Science Fair Project Encyclopedia
Loch Ness (from Gaelic Loch Nis) is a large, deep freshwater lake (known in Scotland as a loch) in the Scottish Highlands, extending for approximately 37 km (23 miles) to the south-west of Inverness. It is the largest body of water in the geological fault line known as the Great Glen, which runs from Inverness in the north to Fort William in the south. The Caledonian Canal, which links the sea at either end of the Great Glen, uses Loch Ness for part of its route.
Loch Ness is one of a series of interconnected, murky lochs in Scotland that were carved by glaciers during previous ice ages. Quite large and deep, Loch Ness has exceptionally low water visibility due to a high peat content in the surrounding soil.
Loch Ness is the second largest Scottish loch by surface area at 56.4 km² (21.8 mile²) but due to its extreme depth is the largest by volume. At its deepest part, 226 m (740ft), London's Telecom Tower at 189 m(620 ft) would be completely submerged.

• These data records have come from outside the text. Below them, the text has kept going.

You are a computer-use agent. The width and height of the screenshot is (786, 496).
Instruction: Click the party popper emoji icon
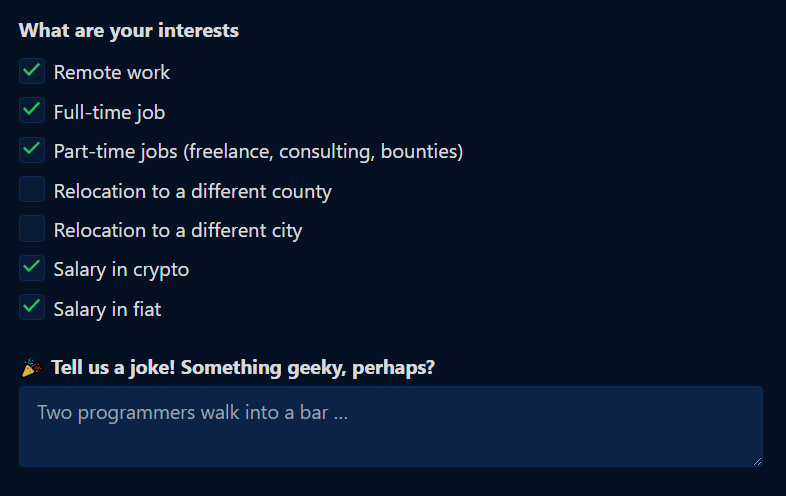point(32,367)
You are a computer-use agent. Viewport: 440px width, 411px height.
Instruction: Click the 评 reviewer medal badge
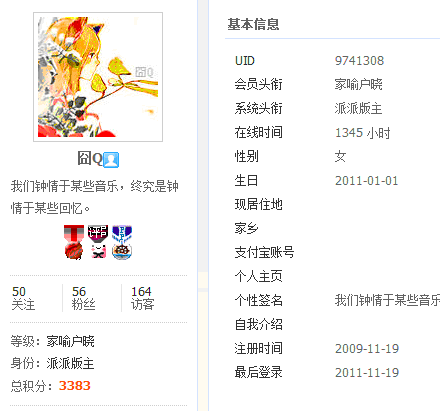click(98, 242)
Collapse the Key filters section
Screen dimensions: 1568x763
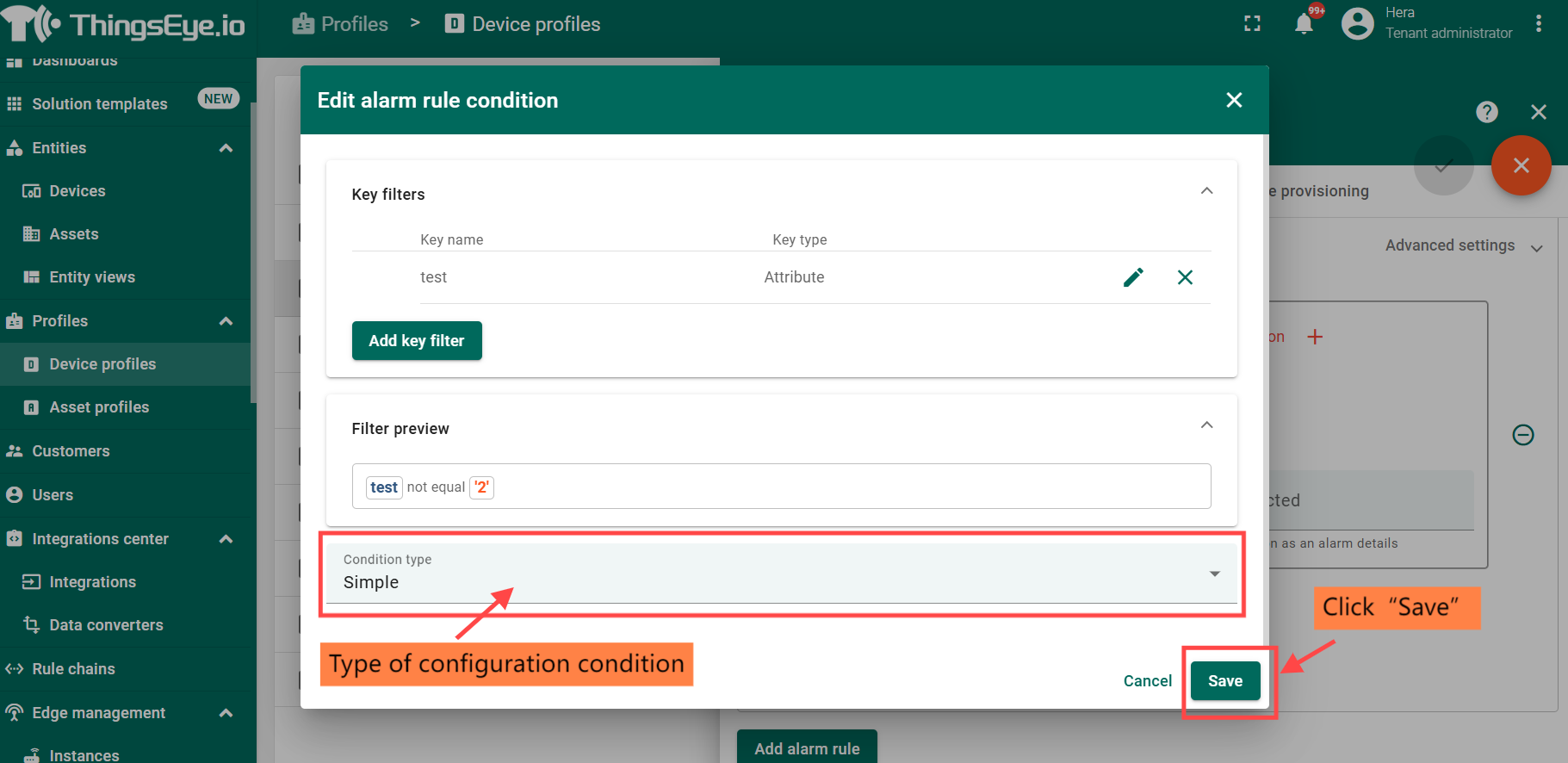coord(1206,191)
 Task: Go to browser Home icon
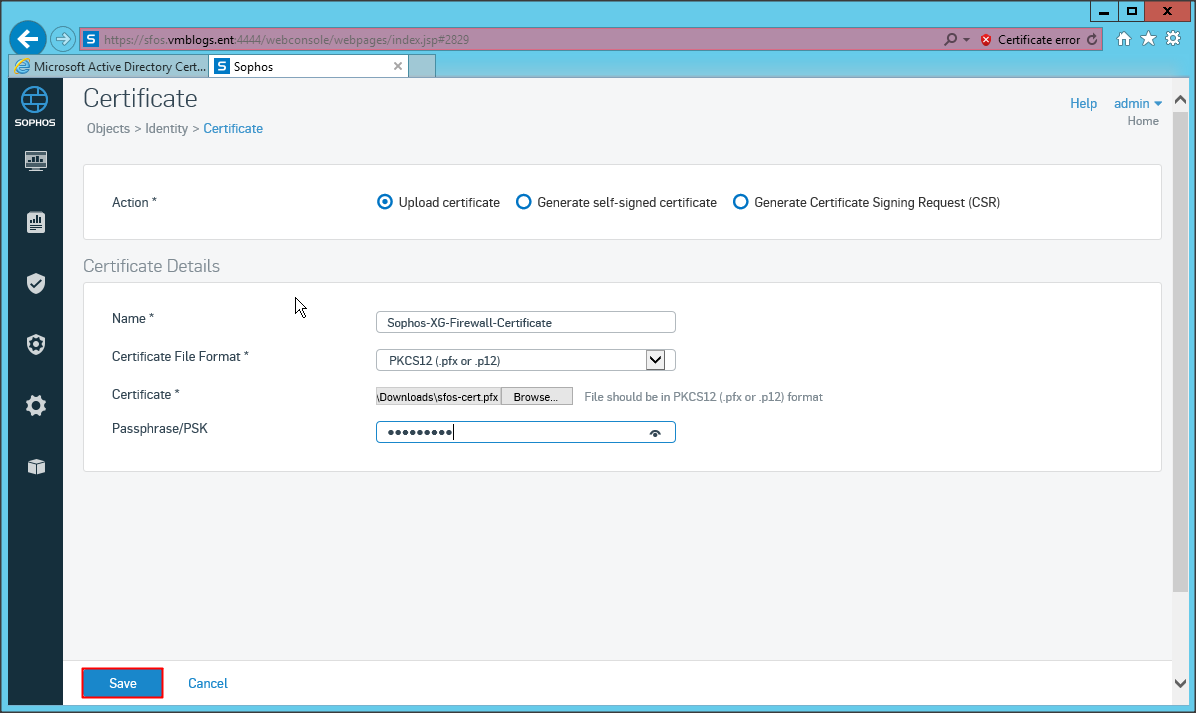1123,39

Loch Ness is best known for the alleged sightings of the fabled monster, "Nessie", the Loch Ness monster, although it is scenic in its own right. Boat cruises operate from various locations along its shores giving tourists the chance to look for the monster.
It also acts as the lower storage reservoir for the Foyers pumped-storage hydroelectric scheme, which was the first of its kind in Britain. The turbines were originally used to provide power for a nearby mill, but now electricity is generated and supplied to the National Grid.